**SELECTED EXCERPT:**
□ □ □ □ □ □ □
As a negative affect state, emotional exhaustion may be particularly detrimental for employees’ behaviors in the workplace (Sonnentag and Frese, 2003). Whitman et al. (2014) noted that to mitigate stress and conserve resources, emotionally exhausted employees tended to engage in feedback avoidance toward their supervisor. Welsh et al. (2020) pointed out that employees who are experiencing emotional exhaustion reduce their engagement in citizenship behavior due to insufficient resources. Emotional exhaustion can decrease self-control (Baumeister et al., 1998) and impel employees to take unauthorized breaks and harm others (Jones, 1980, 1981). Consistent with conservation of resources theory, individuals with scarce resources are inclined to enhance and buttress their resources against further damage and loss by engaging in withdrawal and destructive behaviors (Hobfoll et al., 1990; Halbesleben, 2006). Employees who suffer emotional exhaustion have difficulty regulating their negative emotional states (Mikula et al., 1998) and thus entertain thoughts of engaging in counterproductive work behaviors, which serve as an affect-regulation technique (Baumeister et al., 1996; Bushman et al., 2001). Indeed, counterproductive work behaviors can create an emotional buffer between employees and demanding situations (Taris et al., 2001), which may help them maintain their resources and reduce threat. There is evidence that emotional exhaustion is a direct predictor of counterproductive work behaviors (Watson et al., 1988; Bolton et al., 2012). Therefore, we propose the following:

H2: Emotional exhaustion mediates the positive relationship between ingratiation and counter- productive work behaviors.

The Moderating Role of Power Distance Orientation

As one of Hofstede’s (1980) four cultural value dimensions, power distance has garnered significant interest from numerous scholars (Farh et al., 2007; Lin et al., 2013; Meydan et al., 2014). Although Hofstede (1980) argued that cultural values are meaningful at the societal level, researchers have found that each of his value dimensions has large variation over individuals in societies and that these individual differences have direct effects on many outcomes (Clugston et al., 2000; Kirkman and Shapiro, 2001). In the current study, we focus on the individual power distance orientation that reflects the degree to which individuals differ in their perceptions of unequal power distribution in organizations (Dorfman and Howell, 1988; Kirkman et al., 2009). Previous studies have suggested that organizational culture, leadership style, and heterogeneity between supervisors and subordinates are important antecedents of power distance orientation (Hofstede, 2001; Roberge and Van Dick, 2010). Employees with high power distance orientation typically obey instruction without question and accept top-down and one-way direction from their supervisor (Javidan et al., 2006). These employees may believe that it is reasonable to flatter and show opinion conformity to their supervisor. In contrast, employees who have low power distance orientation view that their interaction with their supervisor is equal and that employees and supervisors differ only in terms of their working power and responsibility (Chen and Aryee, 2007). Such employees may not ingratiate. In other words, employees with different power distance orientations may have different perceptions of ingratiation and thus different response to these behaviors (Lin et al., 2013).
□ □ □ □ □ □ □
**EXERCISE DESCRIPTION:** In the excerpt on emotional exhaustion and power distance orientation, what do employees with high power distance orientation typically do?

**PROVIDED MATERIAL:**
□ □ □ □ □ □ □
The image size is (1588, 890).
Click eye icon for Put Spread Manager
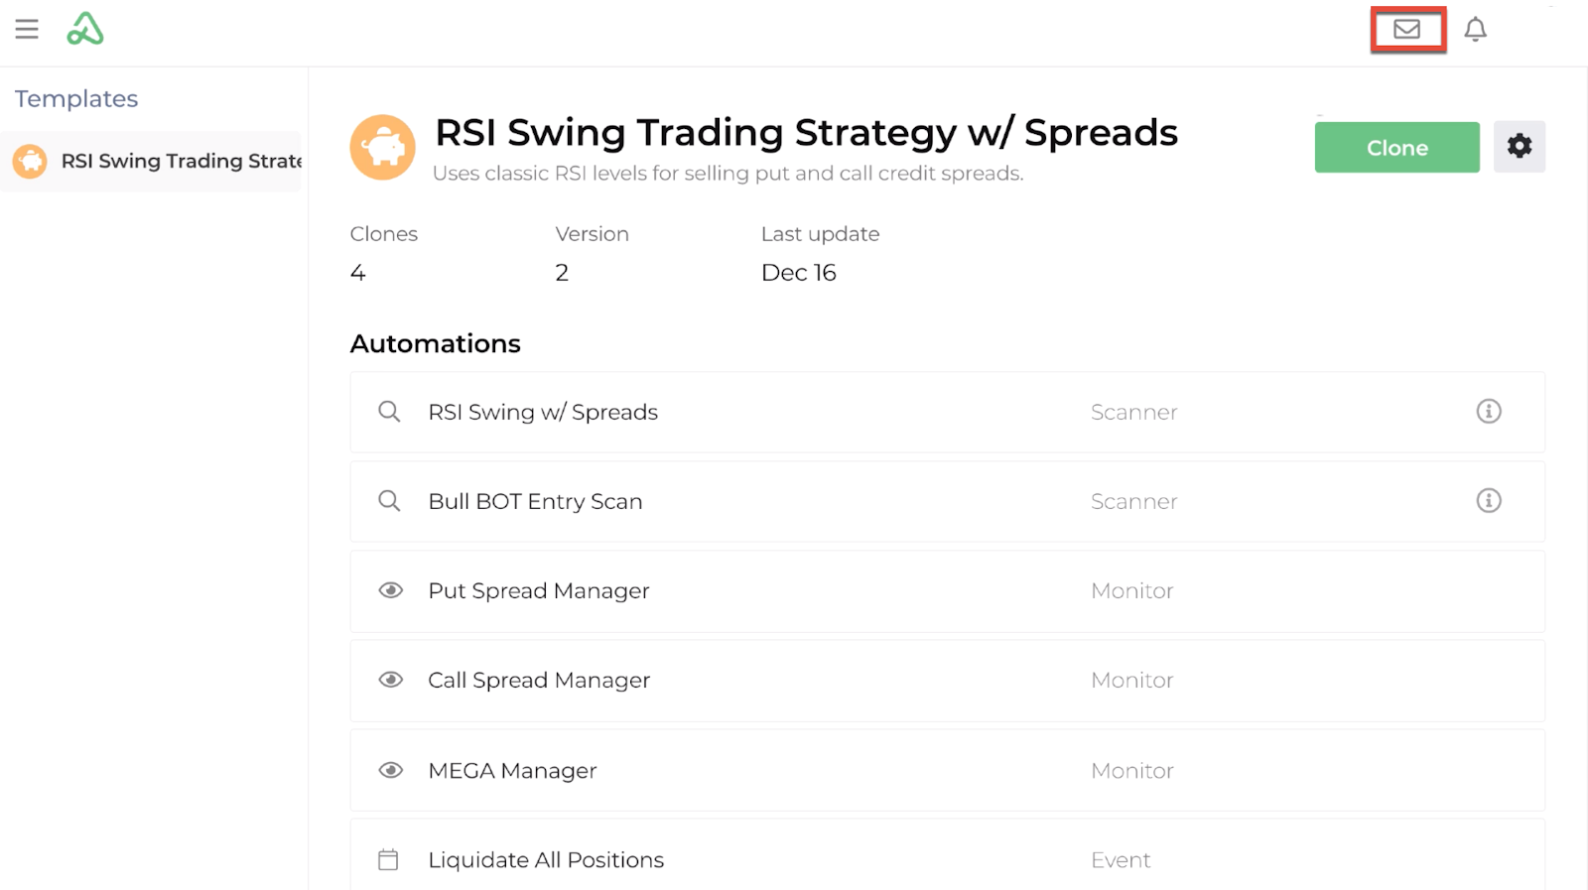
□ □ □ □ □ □ □
**FULL ANSWER:** They typically obey instruction without question and accept top-down and one-way direction from their supervisor.